Mr. Chris Uwaje, managing director, Connect Technologies Ltd., noted that the growth of indigenous software is predicated on the support and patronage from the public sector. He commended efforts by the Nigerian Information Technology Development Agency (Nitda) in this regard.

However, the federal government in collaboration with information technology (IT) professionals have begun moves to standardise indigenous software development in the country by instituting compulsory software testing for all locally developed software products.
Professor Cleophas Angaye, director general of the National Information Technology Development Agency (NITDA), who disclosed this at the e-Nigeria conference in Abuja, said that the government was partnering with certified software testing organisations to provide the testing.

According to Angaye, "Efforts to drive the patronise made-in-Nigeria software project had yielded little dividend because of issues of quality and lack of standard in a lot of the available indigenous software products". This is why the government started looking at alternative initiatives that would enable it garner the needed support for make the buy made-in-Nigeria software acceptable and successful, he added.

Hence, there is need to set up appropriate mechanism for quality assurance and global standard for testing and certification of softwares developed in Nigeria , he averred.

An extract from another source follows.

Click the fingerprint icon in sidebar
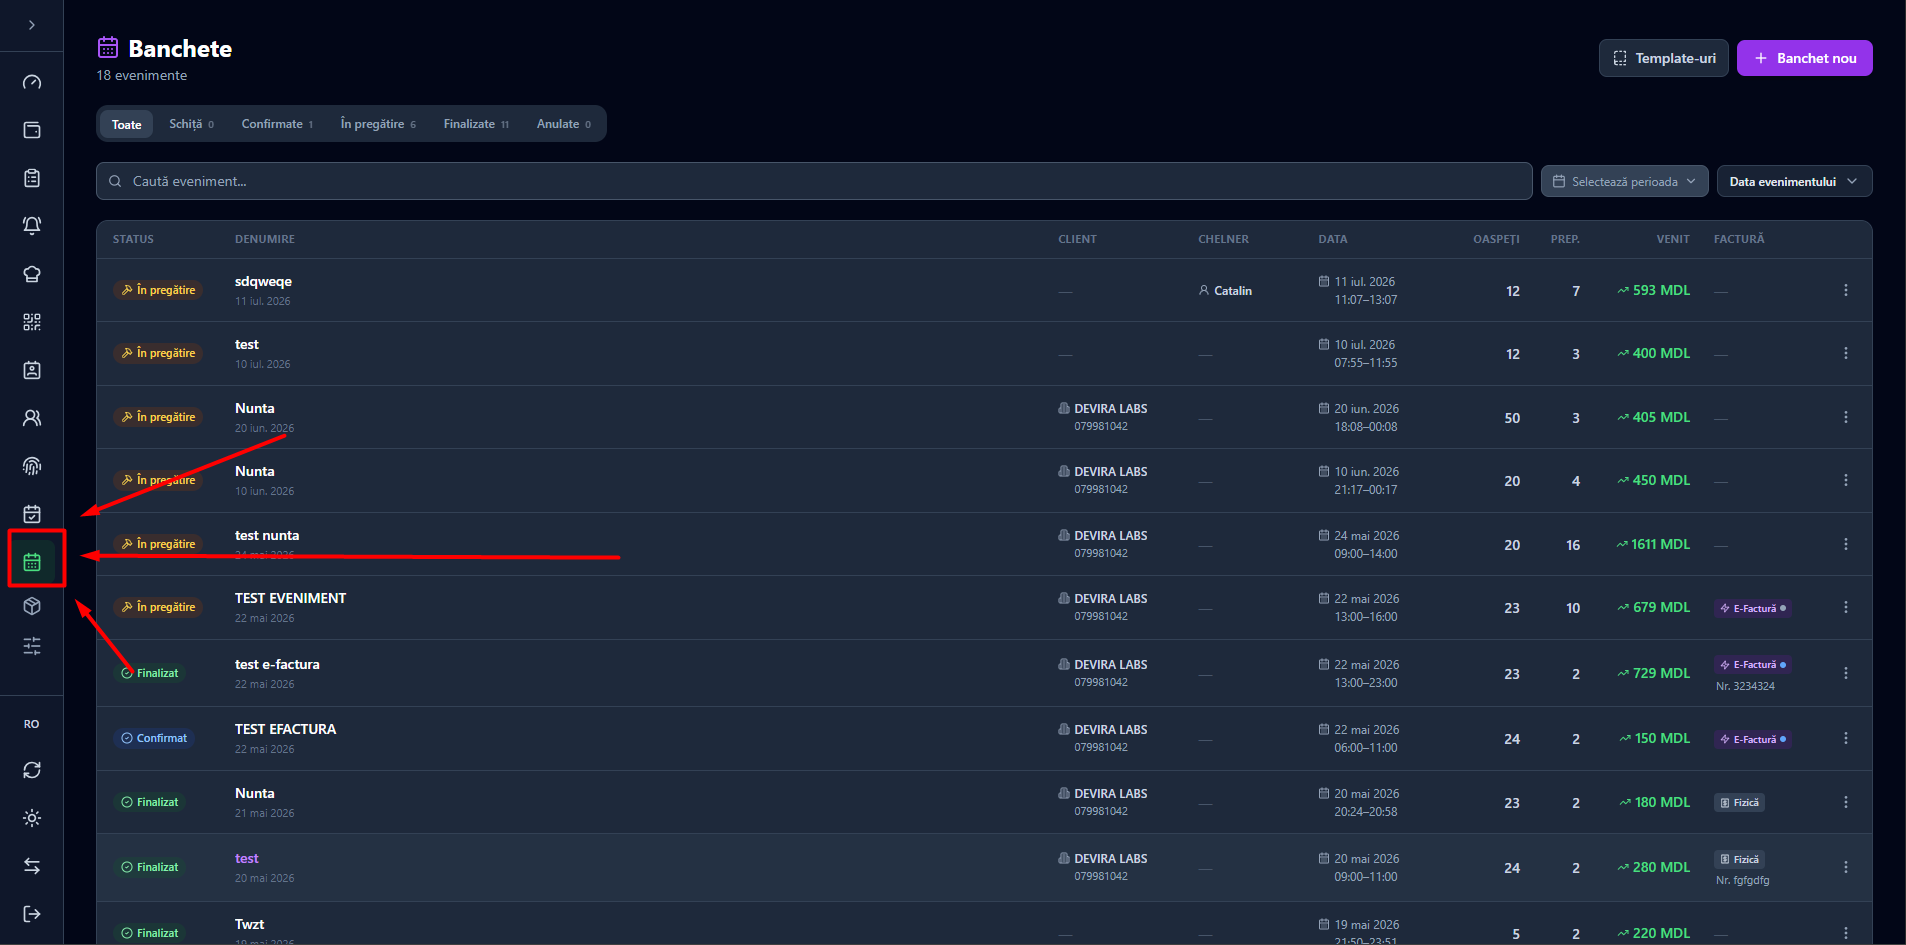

He said that the essence of the testing is to help indigenous software developers achieve products that meet international standard and thus become competitive globally. He noted that this sort of process is the reason why the softwares from India have been very successful on the international scene.

Angaye reiterated that with the required testing done, the product becomes certified by the agency with opportunity for patronage from government ministry and parastatals as and when due.

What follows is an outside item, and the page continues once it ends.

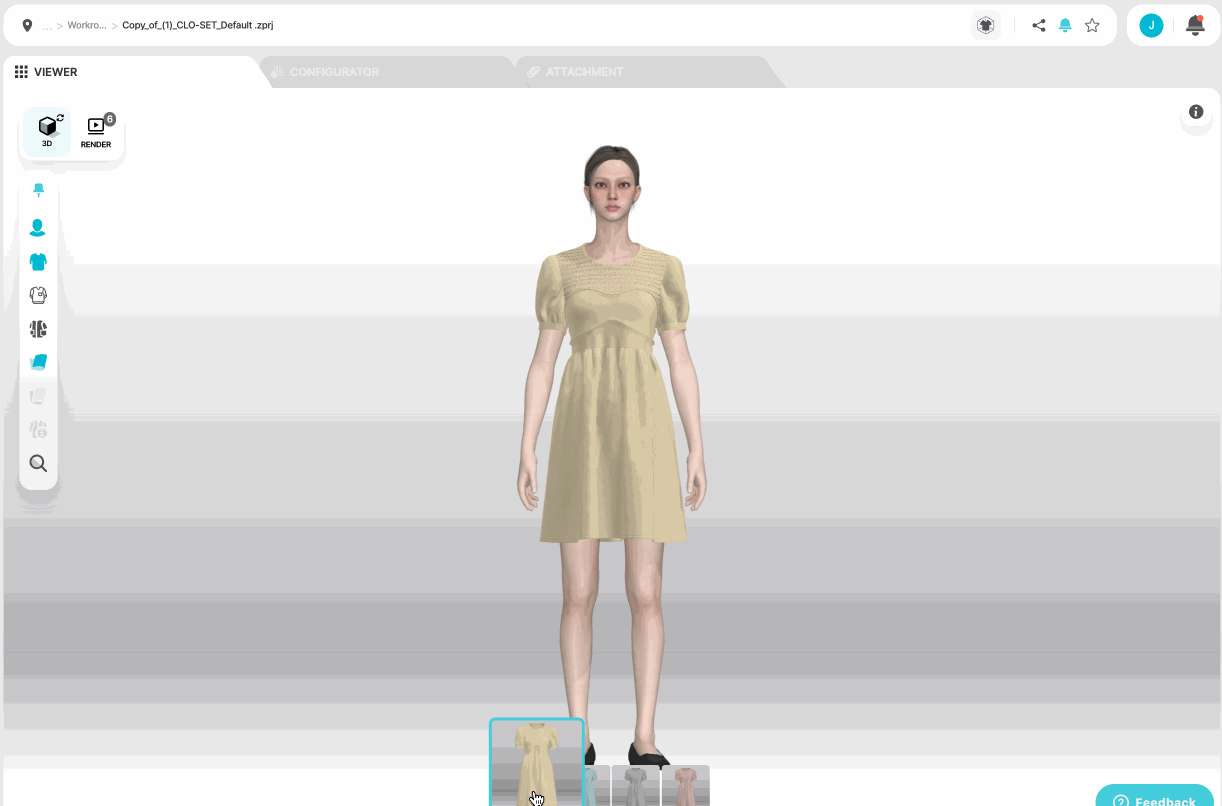Toggle garment visibility with the blue shirt icon
Screen dimensions: 1222x806
pos(38,262)
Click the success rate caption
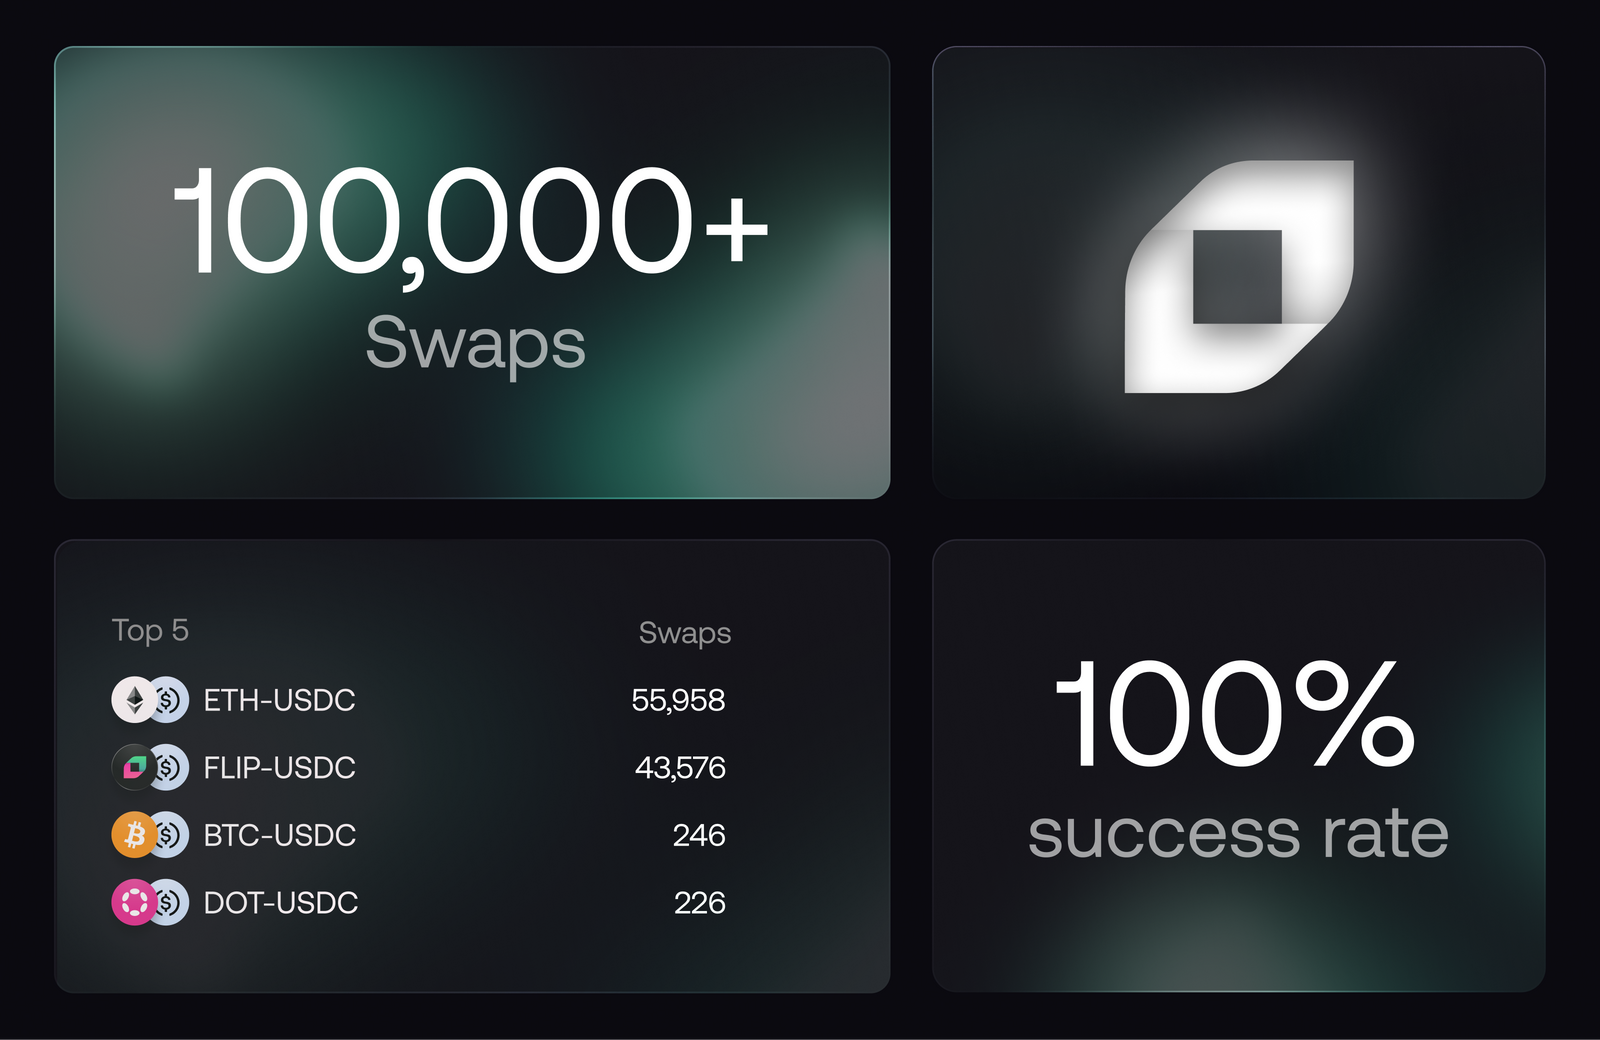This screenshot has height=1040, width=1600. [1238, 833]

Akinwale Akingbade, managing consultant, TC-QA & ASSOCIATES said that software testing is a technical investigation done to expose Quality/Performance-related defects/bugs about the product /Application Deployed or to be deployed.

On why software testing is critical, he stated that it serves as a barrier to allowing low quality products reach the customers or users as it is a process of exercising or evaluating a system or system component by manual or automated means to verify that it satisfies specified requirements or to identify differences between expected and actual results.

The software testing enthusiast revealed that the goal of testing is a successful test effort which is to establish a responsive, dependable system in possible time that satisfies and delights the users while staying within budget and resources constraint.

gathered that the ICT event will play host to several resource persons which include country manager, Microsoft, Chineye Mba-Uzoukwu; Dapo Onawole of Microsoft Mup, Nigeria; Dr. John Ndanusa Akanya, OON, DG, SON; Francois Bonin - Microsoft MVP, Ghana; Attila Szenved - Microsoft, MECA and Wehab Sarumi - MD, Wadof Software.